Gut healing bone broth

Gut healing bone broth Recipe

The benefits of this medicinal food are enormous. The health of our Gut (or gut microbiome) is extremely important for the healthy functioning of our immune system, mental health and endocrine system. As 80% of our immune system resides in our gut, it is important for health and in particular during winter, to give some attention to digestive health so it becomes easier to ward off colds and flu.

This stock is very useful if you have been diagnosed with an auto-immune condition (where the immune system and gut is malfunctioning) or you are just feeling generally achy with sore joints or you’re just feel generally “run down” (note: these are also signs of general inflammation in the body). Bone broth repairs an inflamed digestive system and heals “leaky gut”. The collagen in bone broth is great if you have any connective tissue weakness.

Shitake mushrooms have also been used for centuries for their immune strengthening properties, plus they have a rich hearty flavour.

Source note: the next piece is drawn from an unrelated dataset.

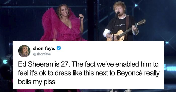Viewport: 176px width, 92px height.
Task: Click the blue verified checkmark badge
Action: coord(59,48)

The easiest way to do a low fuss bone broth is to use a slow cooker and let it do its thing over 12-24 hours. If you don’t have a slow cooker, please consider getting one. But until then, an extra-large stock pot is also great. Any bones can be used (chicken, pork or lamb). Baking the bones in the oven for approximately 30-45 minutes before putting into the broth will bring out the flavour.


  • 1-2 kilos of organic beef bones (available from organic butchers). Chickens feet and joints have a higher collagen amount – which makes a more gut healing broth.
  • 2-3 onions
  • 1 x garlic bulb
  • 1-2 handful dried shitaki mushrooms (available in Asian section of supermarket)
  • 2 bay leaves
  • Fresh chilli or dried chilli flakes
  • 2-4 sticks celery chopped
  • 1 x carrot chopped



  1. In an oven tray, roast bones in moderate oven until slightly brown.
  2. In a separate large fry pan or medium sauce pan fry the onions, garlic, celery and carrot until tender.
  3. Add the browned bones, sautéed vegetables, bay leaves and chilli to the slow cooker and cover up to the top with filtered water. Put on low heat and ideally cook with a timer from 12 to 24 hours. The longer you cook, the better for the gut this stock will be – and the richer the taste.
  4. Remove large bones with tongs or slotted spoon.  And strain using colander.

Drink a cup per day as a medicine – with a little miso paste added to it for extra flavour if needed. Or use 1-2 cups as a base for soups or stews. I freeze in smaller containers for easy future use and a warming autumn/winter health boost.